■ Word and item position data:

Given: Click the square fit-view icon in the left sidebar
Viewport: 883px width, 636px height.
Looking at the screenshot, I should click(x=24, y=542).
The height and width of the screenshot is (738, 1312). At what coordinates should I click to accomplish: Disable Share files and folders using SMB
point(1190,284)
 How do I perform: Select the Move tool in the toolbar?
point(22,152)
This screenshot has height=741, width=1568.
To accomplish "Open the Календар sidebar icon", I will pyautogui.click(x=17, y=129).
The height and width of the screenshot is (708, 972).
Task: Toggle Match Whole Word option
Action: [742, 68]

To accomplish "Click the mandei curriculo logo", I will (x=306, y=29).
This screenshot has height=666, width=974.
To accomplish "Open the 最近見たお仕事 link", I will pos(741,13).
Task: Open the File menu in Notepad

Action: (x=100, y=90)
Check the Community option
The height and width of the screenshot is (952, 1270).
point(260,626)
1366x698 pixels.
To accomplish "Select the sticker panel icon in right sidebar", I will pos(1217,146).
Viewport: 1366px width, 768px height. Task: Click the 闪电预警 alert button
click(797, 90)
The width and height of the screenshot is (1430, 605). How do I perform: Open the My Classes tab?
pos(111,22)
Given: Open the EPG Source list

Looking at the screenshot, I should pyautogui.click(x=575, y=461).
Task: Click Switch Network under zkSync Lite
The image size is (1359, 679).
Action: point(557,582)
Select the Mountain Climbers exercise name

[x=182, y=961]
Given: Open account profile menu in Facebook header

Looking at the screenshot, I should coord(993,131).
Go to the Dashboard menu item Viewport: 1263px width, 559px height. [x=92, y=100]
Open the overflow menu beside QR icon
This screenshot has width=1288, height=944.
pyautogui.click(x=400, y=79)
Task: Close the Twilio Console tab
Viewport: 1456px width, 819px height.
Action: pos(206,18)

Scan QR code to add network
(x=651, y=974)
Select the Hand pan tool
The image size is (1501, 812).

■ PROBLEM TO SOLVE:
Reproduce the data above with every instance of "Viewport" changed to "Display", keeping everything else identical.

■ RESPONSE TO THE TASK:
Given: Click the square fit-view icon in the left sidebar
Display: 883px width, 636px height.
Looking at the screenshot, I should click(x=24, y=542).
The height and width of the screenshot is (738, 1312). At what coordinates should I click to accomplish: Disable Share files and folders using SMB
point(1190,284)
 How do I perform: Select the Move tool in the toolbar?
point(22,152)
This screenshot has height=741, width=1568.
To accomplish "Open the Календар sidebar icon", I will pyautogui.click(x=17, y=129).
The height and width of the screenshot is (708, 972).
Task: Toggle Match Whole Word option
Action: [742, 68]

To accomplish "Click the mandei curriculo logo", I will (x=306, y=29).
This screenshot has height=666, width=974.
To accomplish "Open the 最近見たお仕事 link", I will pos(741,13).
Task: Open the File menu in Notepad

Action: (x=100, y=90)
Check the Community option
The height and width of the screenshot is (952, 1270).
point(260,626)
1366x698 pixels.
To accomplish "Select the sticker panel icon in right sidebar", I will pos(1217,146).
Display: 1366px width, 768px height. Task: Click the 闪电预警 alert button
click(797, 90)
The width and height of the screenshot is (1430, 605). How do I perform: Open the My Classes tab?
pos(111,22)
Given: Open the EPG Source list

Looking at the screenshot, I should pyautogui.click(x=575, y=461).
Task: Click Switch Network under zkSync Lite
The image size is (1359, 679).
Action: point(557,582)
Select the Mountain Climbers exercise name

[x=182, y=961]
Given: Open account profile menu in Facebook header

Looking at the screenshot, I should coord(993,131).
Go to the Dashboard menu item Display: 1263px width, 559px height. [x=92, y=100]
Open the overflow menu beside QR icon
This screenshot has width=1288, height=944.
pyautogui.click(x=400, y=79)
Task: Close the Twilio Console tab
Display: 1456px width, 819px height.
Action: pos(206,18)

Scan QR code to add network
(x=651, y=974)
Select the Hand pan tool
The image size is (1501, 812).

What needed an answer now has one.